A curio listed as a recent lot on a certain Internet auction house. The vendor has included several snaps which allow us a peek behind the magic curtain in the era of white-walled car tyres, fedoras, suburban easy listening and 'Hi, honey, I'm home'. Whilst relatively innocent in the 1950s, the encouragement provided by these pictorial papers to chase bunny girls will take the pursuer down a rabbit hole and into some very dark corners from which they are unlikely yet to have been able to emerge.
The objectification of women is a topic beyond the scope of this blog so suffice it to say, it is the picture of Duke Ellington which draws the eye here and is new to me, I must admit. Duke gets top billing in an article which the vendor's photographs allow us to read in full. Since the asking price of the publication is $99, I'm grateful to have been spared the cost of buying the original in order to read it.
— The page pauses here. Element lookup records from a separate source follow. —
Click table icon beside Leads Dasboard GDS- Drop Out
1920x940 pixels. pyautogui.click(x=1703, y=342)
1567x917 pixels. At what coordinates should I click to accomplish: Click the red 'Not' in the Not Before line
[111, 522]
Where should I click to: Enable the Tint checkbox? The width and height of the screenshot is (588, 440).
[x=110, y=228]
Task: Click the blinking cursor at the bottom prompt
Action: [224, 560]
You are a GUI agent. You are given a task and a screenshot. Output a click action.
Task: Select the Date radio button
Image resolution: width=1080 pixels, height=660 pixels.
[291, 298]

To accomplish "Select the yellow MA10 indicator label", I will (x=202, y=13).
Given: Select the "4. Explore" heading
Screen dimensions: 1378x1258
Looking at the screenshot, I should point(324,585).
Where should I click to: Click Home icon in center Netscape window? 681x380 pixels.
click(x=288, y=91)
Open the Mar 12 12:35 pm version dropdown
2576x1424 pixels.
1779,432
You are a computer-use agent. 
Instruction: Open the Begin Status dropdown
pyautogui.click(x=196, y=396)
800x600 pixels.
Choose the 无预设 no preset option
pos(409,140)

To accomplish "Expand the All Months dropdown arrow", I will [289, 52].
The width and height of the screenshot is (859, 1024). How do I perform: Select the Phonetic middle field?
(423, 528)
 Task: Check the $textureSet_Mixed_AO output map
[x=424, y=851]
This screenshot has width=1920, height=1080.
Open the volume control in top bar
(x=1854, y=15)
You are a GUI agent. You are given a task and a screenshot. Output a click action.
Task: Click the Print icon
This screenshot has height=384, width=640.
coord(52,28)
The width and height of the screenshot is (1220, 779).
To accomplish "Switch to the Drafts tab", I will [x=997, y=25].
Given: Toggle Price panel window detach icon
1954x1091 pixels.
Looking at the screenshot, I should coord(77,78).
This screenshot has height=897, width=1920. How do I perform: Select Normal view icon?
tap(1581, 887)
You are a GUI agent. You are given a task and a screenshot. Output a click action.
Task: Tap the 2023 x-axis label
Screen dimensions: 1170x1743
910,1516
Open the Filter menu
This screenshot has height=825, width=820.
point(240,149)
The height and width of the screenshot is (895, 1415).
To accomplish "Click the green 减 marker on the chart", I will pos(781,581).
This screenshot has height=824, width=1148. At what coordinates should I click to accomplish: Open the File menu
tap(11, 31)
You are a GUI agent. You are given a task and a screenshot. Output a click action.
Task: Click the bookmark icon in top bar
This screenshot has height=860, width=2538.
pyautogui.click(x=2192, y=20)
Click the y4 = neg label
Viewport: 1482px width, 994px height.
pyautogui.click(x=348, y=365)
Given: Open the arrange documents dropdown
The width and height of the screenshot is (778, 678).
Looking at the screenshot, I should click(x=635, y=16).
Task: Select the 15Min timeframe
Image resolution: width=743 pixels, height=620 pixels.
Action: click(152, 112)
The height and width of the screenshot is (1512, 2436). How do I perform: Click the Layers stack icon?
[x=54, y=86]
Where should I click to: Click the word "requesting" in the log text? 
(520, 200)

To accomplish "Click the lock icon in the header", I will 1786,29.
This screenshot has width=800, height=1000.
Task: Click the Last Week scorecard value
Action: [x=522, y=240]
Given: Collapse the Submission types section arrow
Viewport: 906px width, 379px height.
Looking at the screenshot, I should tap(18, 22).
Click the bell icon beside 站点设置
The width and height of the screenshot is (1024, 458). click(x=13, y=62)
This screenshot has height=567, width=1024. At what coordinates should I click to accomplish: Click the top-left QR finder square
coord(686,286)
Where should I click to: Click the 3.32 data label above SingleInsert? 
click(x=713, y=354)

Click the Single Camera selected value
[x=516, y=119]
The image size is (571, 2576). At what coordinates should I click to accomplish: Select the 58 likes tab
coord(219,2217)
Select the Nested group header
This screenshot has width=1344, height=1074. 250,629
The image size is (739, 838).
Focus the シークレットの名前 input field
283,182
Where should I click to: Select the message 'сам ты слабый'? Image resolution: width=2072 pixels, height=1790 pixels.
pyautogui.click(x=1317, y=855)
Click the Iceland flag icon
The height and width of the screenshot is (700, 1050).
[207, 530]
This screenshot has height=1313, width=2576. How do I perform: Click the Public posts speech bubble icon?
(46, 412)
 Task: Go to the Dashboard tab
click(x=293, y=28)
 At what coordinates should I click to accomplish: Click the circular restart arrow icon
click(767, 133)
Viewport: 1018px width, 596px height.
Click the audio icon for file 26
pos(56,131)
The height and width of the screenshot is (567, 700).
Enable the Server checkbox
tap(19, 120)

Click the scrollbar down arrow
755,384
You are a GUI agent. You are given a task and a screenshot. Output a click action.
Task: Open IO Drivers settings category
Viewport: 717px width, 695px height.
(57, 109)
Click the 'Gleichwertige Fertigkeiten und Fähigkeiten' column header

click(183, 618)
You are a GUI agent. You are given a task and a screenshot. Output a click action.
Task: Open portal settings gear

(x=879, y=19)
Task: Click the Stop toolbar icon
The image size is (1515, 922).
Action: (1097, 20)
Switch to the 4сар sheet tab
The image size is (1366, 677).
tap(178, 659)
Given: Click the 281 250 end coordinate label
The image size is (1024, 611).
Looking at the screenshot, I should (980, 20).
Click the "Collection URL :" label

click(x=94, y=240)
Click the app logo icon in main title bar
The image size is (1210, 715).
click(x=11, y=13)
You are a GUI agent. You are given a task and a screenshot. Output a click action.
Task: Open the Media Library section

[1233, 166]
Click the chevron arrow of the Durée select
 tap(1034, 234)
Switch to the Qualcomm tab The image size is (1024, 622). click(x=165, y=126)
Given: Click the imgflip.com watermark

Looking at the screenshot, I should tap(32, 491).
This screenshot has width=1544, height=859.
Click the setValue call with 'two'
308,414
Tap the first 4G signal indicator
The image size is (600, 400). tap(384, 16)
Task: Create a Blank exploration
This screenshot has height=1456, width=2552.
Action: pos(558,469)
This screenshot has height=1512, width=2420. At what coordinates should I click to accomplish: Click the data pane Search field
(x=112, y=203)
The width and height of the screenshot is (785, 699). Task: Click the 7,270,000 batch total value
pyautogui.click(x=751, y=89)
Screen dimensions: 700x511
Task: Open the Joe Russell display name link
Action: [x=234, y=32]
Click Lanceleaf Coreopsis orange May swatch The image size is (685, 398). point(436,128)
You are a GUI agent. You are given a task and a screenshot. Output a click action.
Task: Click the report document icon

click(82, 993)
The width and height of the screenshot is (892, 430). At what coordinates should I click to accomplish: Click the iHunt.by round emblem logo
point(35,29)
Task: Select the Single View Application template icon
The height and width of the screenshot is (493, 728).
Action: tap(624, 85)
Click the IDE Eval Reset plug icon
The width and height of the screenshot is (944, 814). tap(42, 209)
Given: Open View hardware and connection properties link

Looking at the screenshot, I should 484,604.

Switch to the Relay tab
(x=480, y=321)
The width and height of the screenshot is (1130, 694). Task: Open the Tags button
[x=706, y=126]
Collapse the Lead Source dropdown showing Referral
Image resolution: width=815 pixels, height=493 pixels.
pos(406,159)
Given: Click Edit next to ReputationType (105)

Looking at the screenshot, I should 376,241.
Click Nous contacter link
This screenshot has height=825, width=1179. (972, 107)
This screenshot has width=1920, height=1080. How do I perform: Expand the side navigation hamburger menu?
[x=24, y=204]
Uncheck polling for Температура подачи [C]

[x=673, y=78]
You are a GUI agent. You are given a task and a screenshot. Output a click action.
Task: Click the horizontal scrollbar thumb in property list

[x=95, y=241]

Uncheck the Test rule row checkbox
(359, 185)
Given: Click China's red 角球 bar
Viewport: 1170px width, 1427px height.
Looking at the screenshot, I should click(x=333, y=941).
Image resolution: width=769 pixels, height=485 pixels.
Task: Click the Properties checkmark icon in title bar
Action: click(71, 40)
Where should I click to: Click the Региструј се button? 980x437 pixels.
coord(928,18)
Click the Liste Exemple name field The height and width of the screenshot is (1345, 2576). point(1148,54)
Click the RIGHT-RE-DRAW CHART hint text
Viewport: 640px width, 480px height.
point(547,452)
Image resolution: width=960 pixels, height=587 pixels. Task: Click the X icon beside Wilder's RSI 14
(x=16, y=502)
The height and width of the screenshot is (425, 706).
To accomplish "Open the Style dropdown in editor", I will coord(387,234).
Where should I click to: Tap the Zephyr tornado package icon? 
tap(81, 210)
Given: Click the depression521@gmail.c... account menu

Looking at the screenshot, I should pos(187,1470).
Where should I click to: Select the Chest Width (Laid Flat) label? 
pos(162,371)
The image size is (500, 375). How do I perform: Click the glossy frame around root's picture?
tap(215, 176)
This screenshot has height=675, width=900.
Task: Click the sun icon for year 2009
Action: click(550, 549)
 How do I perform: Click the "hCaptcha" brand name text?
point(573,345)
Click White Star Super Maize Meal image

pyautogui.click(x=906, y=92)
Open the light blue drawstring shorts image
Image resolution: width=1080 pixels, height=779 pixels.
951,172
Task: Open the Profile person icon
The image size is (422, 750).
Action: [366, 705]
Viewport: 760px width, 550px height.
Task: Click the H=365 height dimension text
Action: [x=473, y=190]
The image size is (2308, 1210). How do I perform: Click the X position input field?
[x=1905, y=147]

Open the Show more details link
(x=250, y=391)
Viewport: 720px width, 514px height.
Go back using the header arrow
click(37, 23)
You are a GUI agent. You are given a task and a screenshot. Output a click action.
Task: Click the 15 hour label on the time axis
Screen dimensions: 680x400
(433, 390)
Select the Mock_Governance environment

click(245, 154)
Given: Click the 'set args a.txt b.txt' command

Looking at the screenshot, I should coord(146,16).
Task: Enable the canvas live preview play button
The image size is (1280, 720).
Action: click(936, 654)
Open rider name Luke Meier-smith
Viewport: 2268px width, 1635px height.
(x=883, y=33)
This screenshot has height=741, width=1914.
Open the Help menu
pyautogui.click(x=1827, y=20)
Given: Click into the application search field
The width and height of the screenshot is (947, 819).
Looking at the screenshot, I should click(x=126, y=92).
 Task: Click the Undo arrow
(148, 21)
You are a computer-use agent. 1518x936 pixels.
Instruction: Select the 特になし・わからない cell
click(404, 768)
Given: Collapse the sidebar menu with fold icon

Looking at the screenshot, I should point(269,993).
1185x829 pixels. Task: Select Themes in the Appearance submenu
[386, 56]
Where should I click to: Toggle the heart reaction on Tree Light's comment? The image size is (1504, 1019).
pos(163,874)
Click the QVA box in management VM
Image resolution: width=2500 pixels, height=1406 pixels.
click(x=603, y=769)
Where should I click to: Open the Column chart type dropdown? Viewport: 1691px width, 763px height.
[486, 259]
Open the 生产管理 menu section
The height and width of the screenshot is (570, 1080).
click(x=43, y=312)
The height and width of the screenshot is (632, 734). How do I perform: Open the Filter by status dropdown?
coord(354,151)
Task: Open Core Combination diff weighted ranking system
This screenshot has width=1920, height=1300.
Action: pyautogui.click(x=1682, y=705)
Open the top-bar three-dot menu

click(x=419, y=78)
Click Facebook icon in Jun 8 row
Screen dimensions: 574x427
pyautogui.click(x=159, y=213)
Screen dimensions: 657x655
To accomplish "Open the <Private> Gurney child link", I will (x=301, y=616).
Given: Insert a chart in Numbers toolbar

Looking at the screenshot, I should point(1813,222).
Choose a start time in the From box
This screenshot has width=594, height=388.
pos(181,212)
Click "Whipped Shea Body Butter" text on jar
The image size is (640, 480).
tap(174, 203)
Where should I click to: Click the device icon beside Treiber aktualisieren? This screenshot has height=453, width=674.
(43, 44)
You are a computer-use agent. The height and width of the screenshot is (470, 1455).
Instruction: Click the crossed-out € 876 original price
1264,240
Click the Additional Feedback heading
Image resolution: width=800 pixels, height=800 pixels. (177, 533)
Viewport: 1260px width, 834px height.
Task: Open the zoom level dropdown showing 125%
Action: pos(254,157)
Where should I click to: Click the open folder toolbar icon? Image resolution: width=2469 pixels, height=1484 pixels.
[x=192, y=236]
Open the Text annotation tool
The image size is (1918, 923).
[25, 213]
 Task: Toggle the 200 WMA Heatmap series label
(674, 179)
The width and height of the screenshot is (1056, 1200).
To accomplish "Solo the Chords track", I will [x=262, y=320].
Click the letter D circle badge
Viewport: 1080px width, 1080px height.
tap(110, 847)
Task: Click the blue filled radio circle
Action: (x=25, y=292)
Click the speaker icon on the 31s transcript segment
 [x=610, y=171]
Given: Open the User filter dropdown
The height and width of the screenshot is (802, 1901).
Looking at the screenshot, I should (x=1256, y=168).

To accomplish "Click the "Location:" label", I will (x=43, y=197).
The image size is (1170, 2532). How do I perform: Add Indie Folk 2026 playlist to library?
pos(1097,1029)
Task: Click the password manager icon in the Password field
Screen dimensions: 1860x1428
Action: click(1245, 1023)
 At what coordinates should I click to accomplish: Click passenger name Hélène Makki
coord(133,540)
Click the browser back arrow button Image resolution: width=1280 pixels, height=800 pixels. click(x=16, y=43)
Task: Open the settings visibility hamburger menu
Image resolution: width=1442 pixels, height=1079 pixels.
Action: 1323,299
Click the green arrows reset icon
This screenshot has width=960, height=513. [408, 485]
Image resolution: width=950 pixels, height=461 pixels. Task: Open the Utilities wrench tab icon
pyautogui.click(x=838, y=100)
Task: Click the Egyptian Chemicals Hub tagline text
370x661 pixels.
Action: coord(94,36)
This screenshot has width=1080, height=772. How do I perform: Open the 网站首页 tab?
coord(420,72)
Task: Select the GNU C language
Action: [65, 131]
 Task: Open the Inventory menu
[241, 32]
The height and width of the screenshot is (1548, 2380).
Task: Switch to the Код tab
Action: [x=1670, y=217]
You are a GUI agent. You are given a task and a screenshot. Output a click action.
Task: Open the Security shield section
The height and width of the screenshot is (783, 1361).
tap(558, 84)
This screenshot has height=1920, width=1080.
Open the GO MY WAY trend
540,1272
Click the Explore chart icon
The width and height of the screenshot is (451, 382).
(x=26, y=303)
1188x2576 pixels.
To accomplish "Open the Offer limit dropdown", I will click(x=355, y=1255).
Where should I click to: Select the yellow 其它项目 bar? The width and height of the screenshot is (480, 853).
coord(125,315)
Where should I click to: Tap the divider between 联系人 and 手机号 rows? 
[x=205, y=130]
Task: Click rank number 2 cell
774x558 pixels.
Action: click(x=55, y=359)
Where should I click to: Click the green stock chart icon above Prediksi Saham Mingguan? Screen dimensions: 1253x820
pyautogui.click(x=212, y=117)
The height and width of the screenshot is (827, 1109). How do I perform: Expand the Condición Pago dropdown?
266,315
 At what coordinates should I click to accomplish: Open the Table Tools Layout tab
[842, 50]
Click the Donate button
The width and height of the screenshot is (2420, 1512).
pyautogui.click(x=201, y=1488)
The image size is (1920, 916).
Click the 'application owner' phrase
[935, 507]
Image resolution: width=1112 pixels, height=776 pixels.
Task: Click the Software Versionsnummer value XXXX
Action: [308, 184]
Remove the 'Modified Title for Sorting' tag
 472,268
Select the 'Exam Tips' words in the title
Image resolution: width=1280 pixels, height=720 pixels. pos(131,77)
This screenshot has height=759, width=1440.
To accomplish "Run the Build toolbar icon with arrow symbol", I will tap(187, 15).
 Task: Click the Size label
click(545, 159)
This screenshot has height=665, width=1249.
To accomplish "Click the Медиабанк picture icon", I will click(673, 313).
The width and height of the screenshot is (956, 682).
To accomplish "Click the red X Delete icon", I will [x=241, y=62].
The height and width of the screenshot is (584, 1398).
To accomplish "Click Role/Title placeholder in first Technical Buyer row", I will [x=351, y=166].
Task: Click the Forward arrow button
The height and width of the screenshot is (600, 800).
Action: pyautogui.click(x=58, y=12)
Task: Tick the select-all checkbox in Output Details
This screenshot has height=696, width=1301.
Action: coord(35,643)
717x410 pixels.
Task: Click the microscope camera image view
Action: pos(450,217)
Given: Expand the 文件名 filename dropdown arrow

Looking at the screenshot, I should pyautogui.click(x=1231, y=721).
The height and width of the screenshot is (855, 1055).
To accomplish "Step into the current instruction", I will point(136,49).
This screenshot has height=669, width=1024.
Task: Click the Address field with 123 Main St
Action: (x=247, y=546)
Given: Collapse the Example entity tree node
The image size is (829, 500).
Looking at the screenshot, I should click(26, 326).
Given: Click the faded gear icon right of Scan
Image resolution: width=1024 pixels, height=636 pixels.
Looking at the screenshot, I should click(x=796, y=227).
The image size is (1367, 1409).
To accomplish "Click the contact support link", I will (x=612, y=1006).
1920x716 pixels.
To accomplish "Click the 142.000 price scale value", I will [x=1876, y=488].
The article, entitled Playboy's All-Time All-Star Jazz Band by one Jack Tracy offers some interesting contemporary perspective on the history of jazz and its stars and one particularly poignant line, that Charlie parker "died of a heart attack while this article was being prepared."
The writer's assignment is to assemble an all star aggregation, built around the instrumentation of a big band (a somewhat passé form itself in terms of contemporary jazz in 1955 I would have said). Needless to say, Duke is appointed the (titular?) leader of this speculative orchestra. Call it the big band theory?
It is interesting to reflect that were Ellington to command such an organisation of star-crossed players, would it have been any more sublime than the actual Duke Ellington orchestra we got in its evolving iterations over half a century? I think not. The Duke Ellington Orchestra at any point in its history was as unique as a fingerprint. And as irreplaceable.